A l’âge de 32 ans, le jeune navigateur conçoit un monocoque spécifiquement pour l’épreuve : une première pour l’époque. Le français bouleverse l’architecture navale et invente une machine à gagner pour un programme précis : naviguer en solitaire contre le vent.

Au fur et à mesure des sorties d’entraînement à bord d’un Tarann (9,50 m), le marin breton se rend compte qu’il peut naviguer sur un bateau plus grand et donc plus rapide. Pen Duick II mesurera quatre mètres de plus (13,50 m). Il est peu voilé pour sa taille et léger pour être manœuvré seul (75 m2 pour 8 tonnes). Sa stabilité de route est renforcée par une petite voile d’artimon de 10 m2 placé à l’extrême arrière. Il sera doté d’une bulle en plexiglas emprunté aux avions (Tabarly a été pilote militaire) et placé au-dessus de la table à cartes pour permettre au skipper d’observer ses voiles sans sortir sur le pont.

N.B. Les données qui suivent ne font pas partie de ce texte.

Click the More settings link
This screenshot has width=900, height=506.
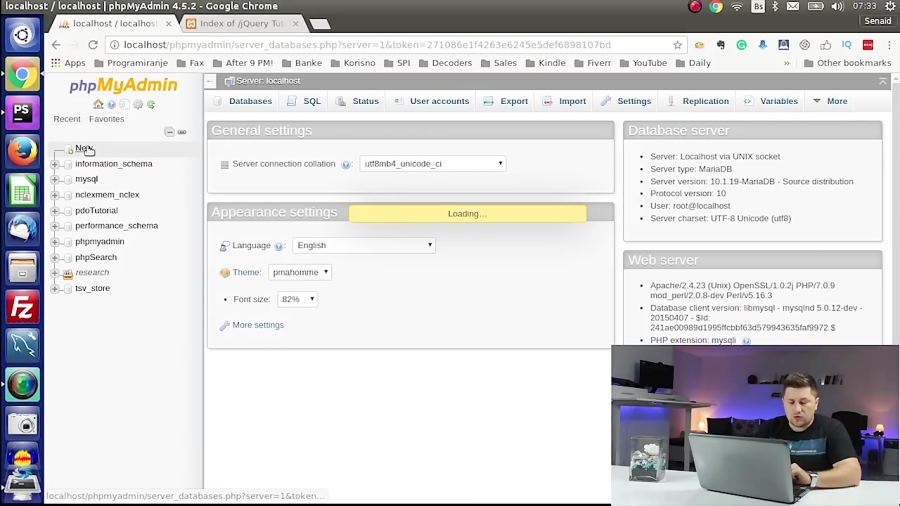257,325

Le 23 mai, il prend le départ et envoie son spi (une voile libre de 82 m2) sous les yeux ébahis des spectateurs et de ses adversaires impuissants à lui donner la réplique !

En route vers la victoire

Au cours de sa traversée, Pen Duick ne subit pas de grosses avaries mais quelques pannes difficiles à gérer par un solitaire. La rupture du pilote automatique, en particulier, aurait pu sonner le glas de sa course. Mais le sens marin hors pair du marin breton lui permet de continuer à faire route tant bien que mal, au prix d’un sommeil perturbé. Il reste 2 000 milles à couvrir pendant lesquels le skipper dort par tranche d’une heure et demi demie. Il pense alors qu’avec cette avarie, la victoire est impossible.

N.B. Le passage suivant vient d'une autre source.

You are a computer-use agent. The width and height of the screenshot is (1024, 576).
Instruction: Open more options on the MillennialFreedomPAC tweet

Au 27ème jour de navigation il est en vue de l’arrivée. Une embarcation à moteur vient au-devant de lui. Un homme à l’étrave crie avec un accent nasillard : ” You are the first”.

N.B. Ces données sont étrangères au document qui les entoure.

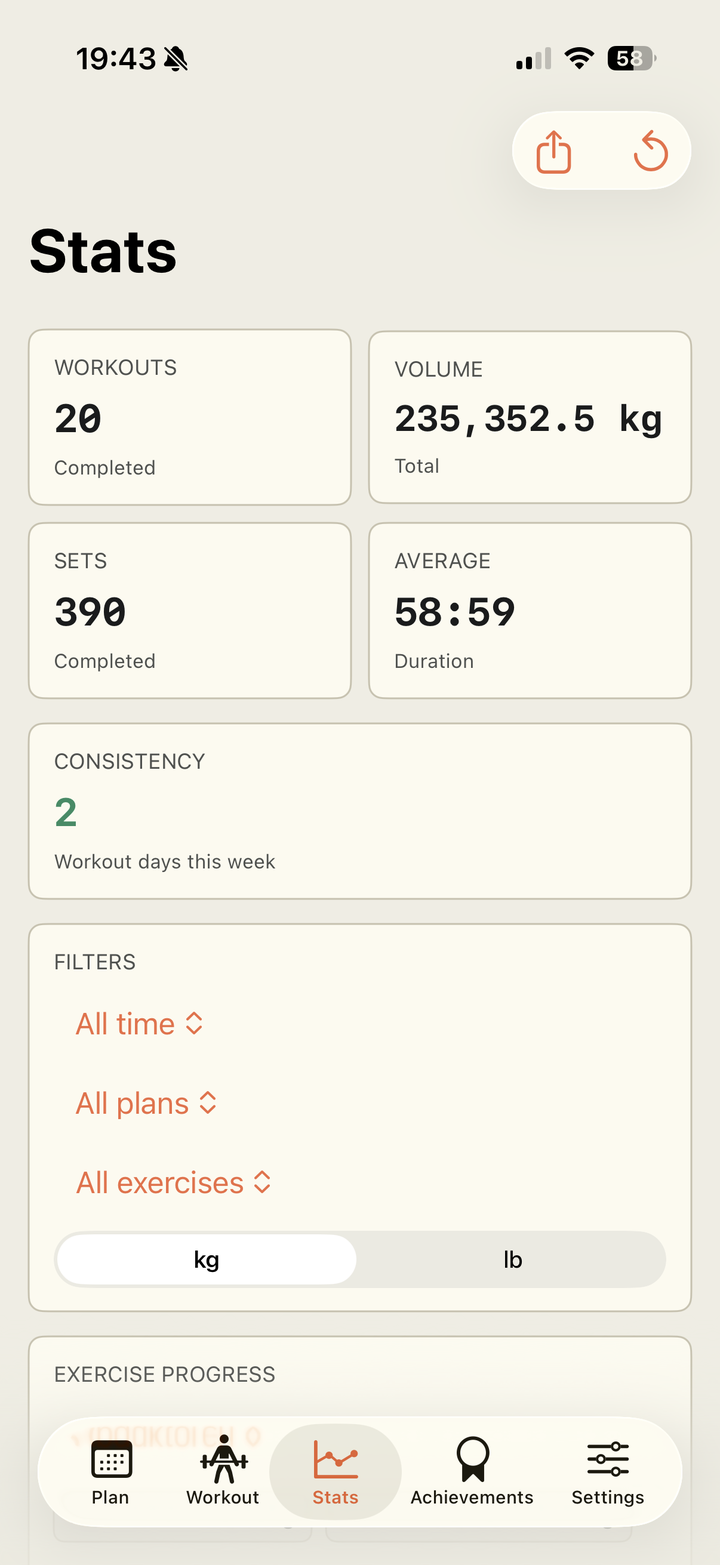Open the Settings sliders tab

click(608, 1473)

Quelques heures plus tard Tabarly est déclaré vainqueur de la seconde édition de la Transat en solitaire après 27 jours et 23 heures de compétition. Il devance Francis Chichester et son Gipsy Moth III de 2 jours et 20 heures.

Eric Tabarly vainqueur de la traversée de l'Atlantique, 1964, INA

Un tournant pour la plaisance

En janvier 1965, au cours de l’inauguration du salon Nautique de Paris, Eric Tabarly est chaleureusement félicité par le général de Gaulle.

Avec le recul du temps, la victoire du désormais célèbre numéro 14 revêt une importance singulière. L’époque portait en germe un profond intérêt Français pour les sports de mer et l’approche de la navigation dite de plaisance. La victoire historique de Tabarly contribue à la faire éclore.

En 1965, la production nautique fait un bond considérable avec une croissance de 78% au cours de l’année qui suit la victoire de Tabarly à Newport !

Pourquoi le Pen Duick ?

Le nom du ketch noir victorieux à Newport est emprunté au premier Pen Duick, le bateau que Tabarly hérita de son père en 1952. Eric Tabarly n’aimait pas que l’on dise : Pen Duick I. Et il reprenait toujours son interlocuteur en lui précisant gentiment qu’il s’agissait simplement de Pen Duick, la “mésange à tête noire”.

Ce nom résonne chez tous les navigateurs, devient légendaire, et enchante le milieu de la course au large. Il évoque encore aujourd’hui la célèbre dynastie des bateaux de Tabarly allant jusqu’au Pen Duick VI, vainqueur de la Transat 1976. Chacun d’eux, en leur temps, ont représenté une avancée technologique importante dans le domaine de la compétition à voile de haute mer.